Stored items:
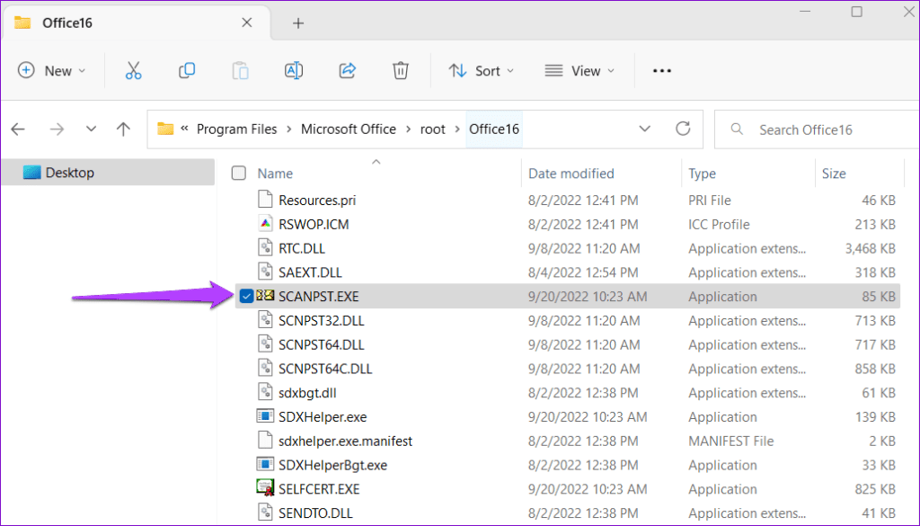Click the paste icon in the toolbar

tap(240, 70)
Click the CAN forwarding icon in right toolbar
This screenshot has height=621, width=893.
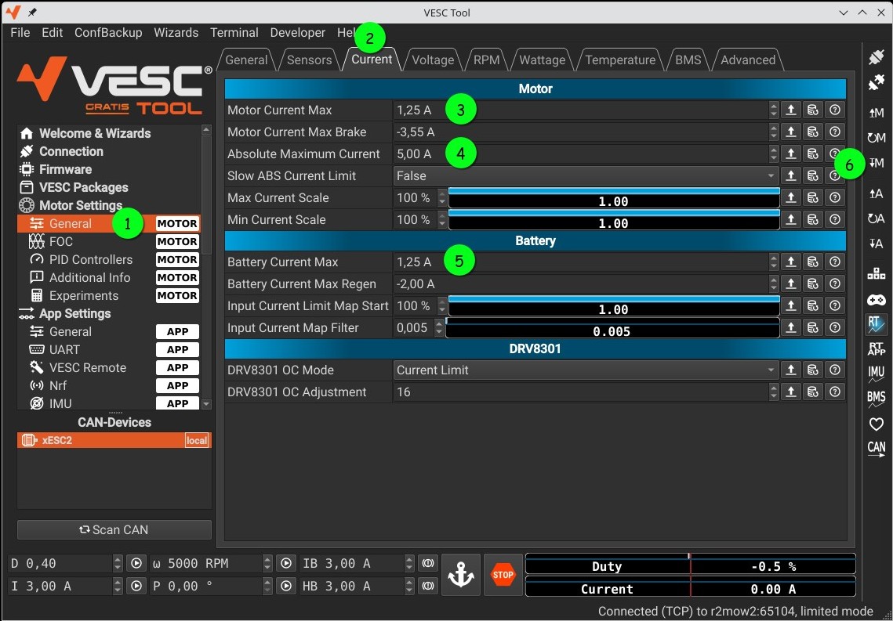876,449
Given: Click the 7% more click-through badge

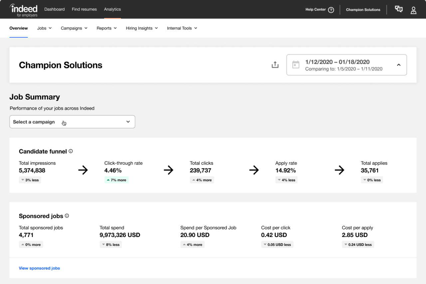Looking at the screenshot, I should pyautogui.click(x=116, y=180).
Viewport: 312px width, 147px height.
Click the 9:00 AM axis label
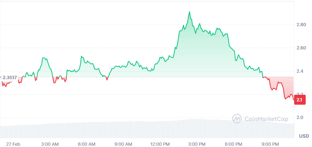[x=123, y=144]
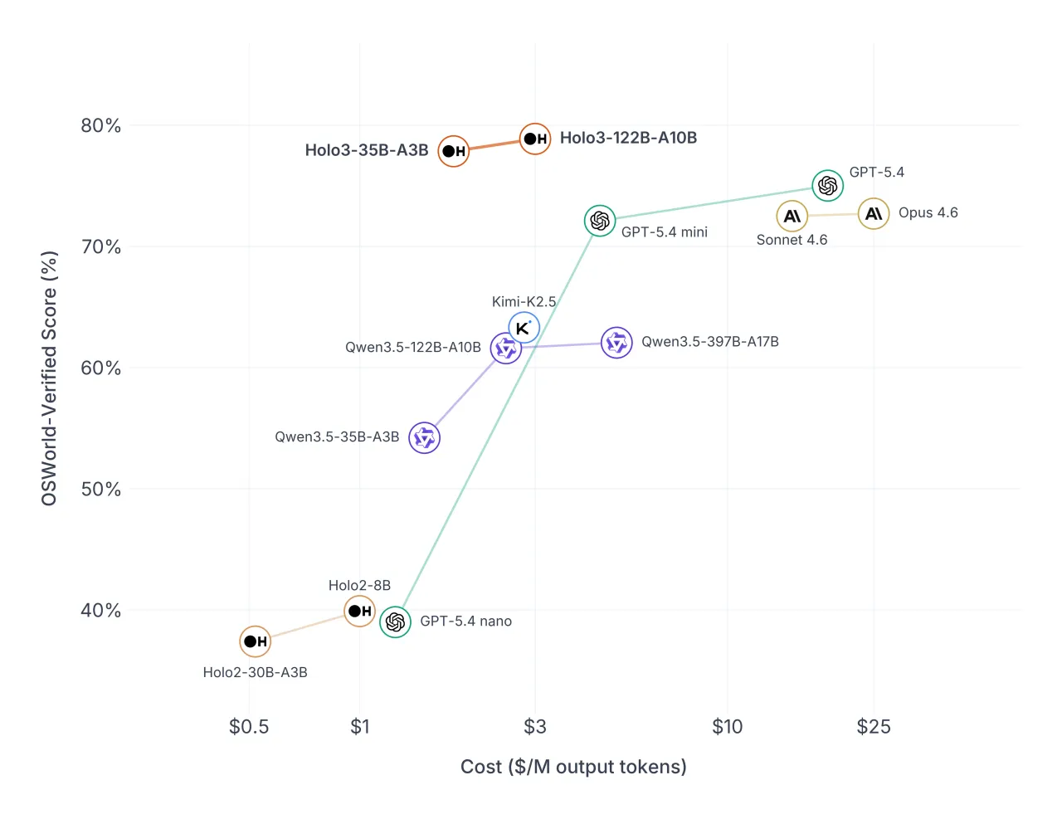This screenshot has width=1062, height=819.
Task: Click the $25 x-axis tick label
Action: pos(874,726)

==

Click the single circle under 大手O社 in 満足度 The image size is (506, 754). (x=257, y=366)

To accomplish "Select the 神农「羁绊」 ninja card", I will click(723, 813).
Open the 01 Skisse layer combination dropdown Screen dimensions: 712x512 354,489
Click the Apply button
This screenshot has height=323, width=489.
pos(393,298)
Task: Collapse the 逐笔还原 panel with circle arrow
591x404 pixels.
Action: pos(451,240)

__What you need to do__.
Starting with the line above that holds "Click the CAN", restate each line word for word up to and including the line that holds "Viewport: 312px width, 147px height.". Drop the pictures.

__Result__.
Click the CAN forwarding icon in right toolbar
This screenshot has height=621, width=893.
876,449
Given: Click the 7% more click-through badge

Looking at the screenshot, I should pyautogui.click(x=116, y=180).
Viewport: 312px width, 147px height.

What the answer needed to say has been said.